A Lifting-and-Splitting Framework for Risk-Averse Distributionally Robust Multi-Item Newsvendor Problems, with Sarah Yini Gao, Lianmin Zhang and Zhichao Zheng
Abstract
Risk-averse distributionally robust multi-item newsvendor problems provide a fundamental model for inventory decision making under demand uncertainty, limited distributional information, and downside-risk concerns. In this paper, we study this problem under mean--covariance demand ambiguity, where only the first two moments of demand are assumed to be known. When downside risk is evaluated through conditional value-at-risk, preserving the full covariance structure leads to an NP-hard problem that becomes computationally intractable for large assortments. In addition, cross-item correlations are often difficult to estimate reliably in high-dimensional settings, motivating approximations that retain salient dependence information while simplifying less reliable parts of the covariance structure.

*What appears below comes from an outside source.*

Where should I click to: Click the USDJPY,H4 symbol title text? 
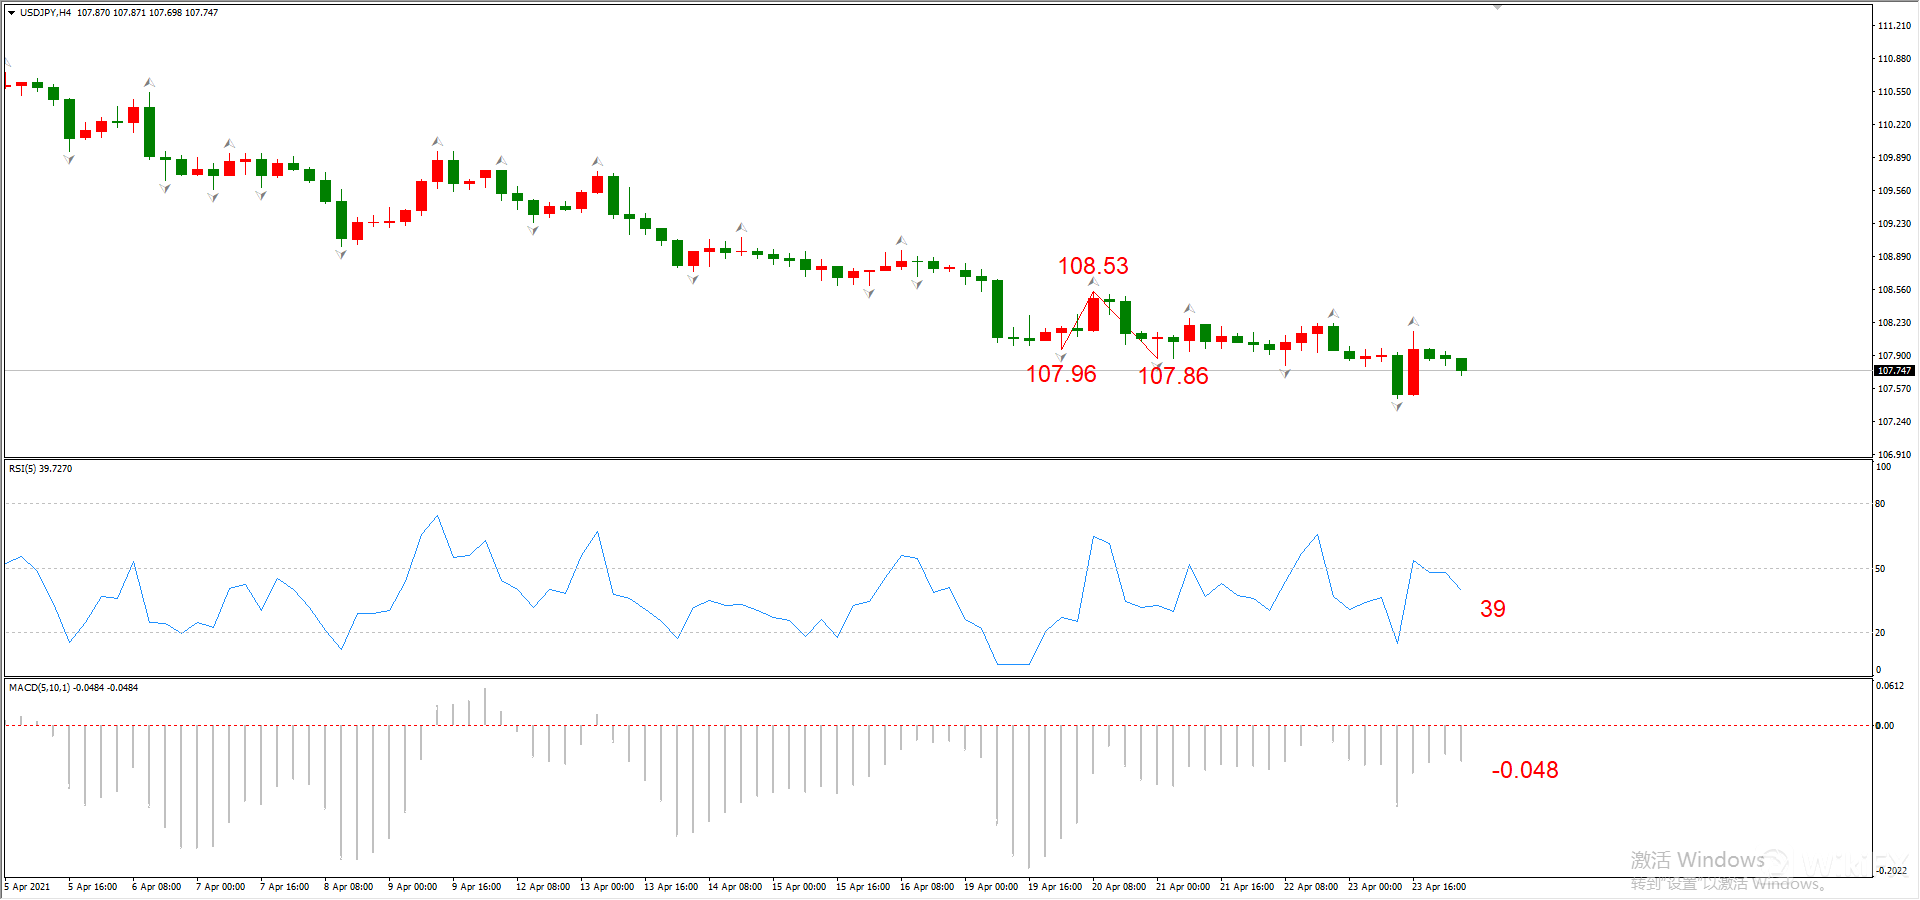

We develop a lifting-and-splitting framework that combines exact reformulation, scalable approximation, and theoretical error analysis. We first derive an exact semidefinite programming reformulation over the constrained Boolean quadric polytope, which replaces exponentially many positive semidefinite constraints in the classical dual formulation with linear constraints. Building on this reformulation, we propose a correlation-splitting approximation that partitions items into clusters, preserves within-cluster dependence, and relaxes cross-cluster dependence. We establish exactness conditions and derive an explicit upper bound on the optimality gap, with a cluster-wise decomposition that explains how approximation error arises from discarded cross-cluster correlations. In the two-cluster setting, we further show that the approximation becomes increasingly accurate when one cluster has uniformly small demand variability, which identifies variance heterogeneity as a key driver of approximation quality and motivates a simple variance-based splitting rule. Numerical experiments show that the exact reformulation solves substantially larger instances than the classical semidefinite formulation, while the correlation-splitting approximation consistently delivers higher solution quality than benchmark approximations and solves large instances in a fraction of the time.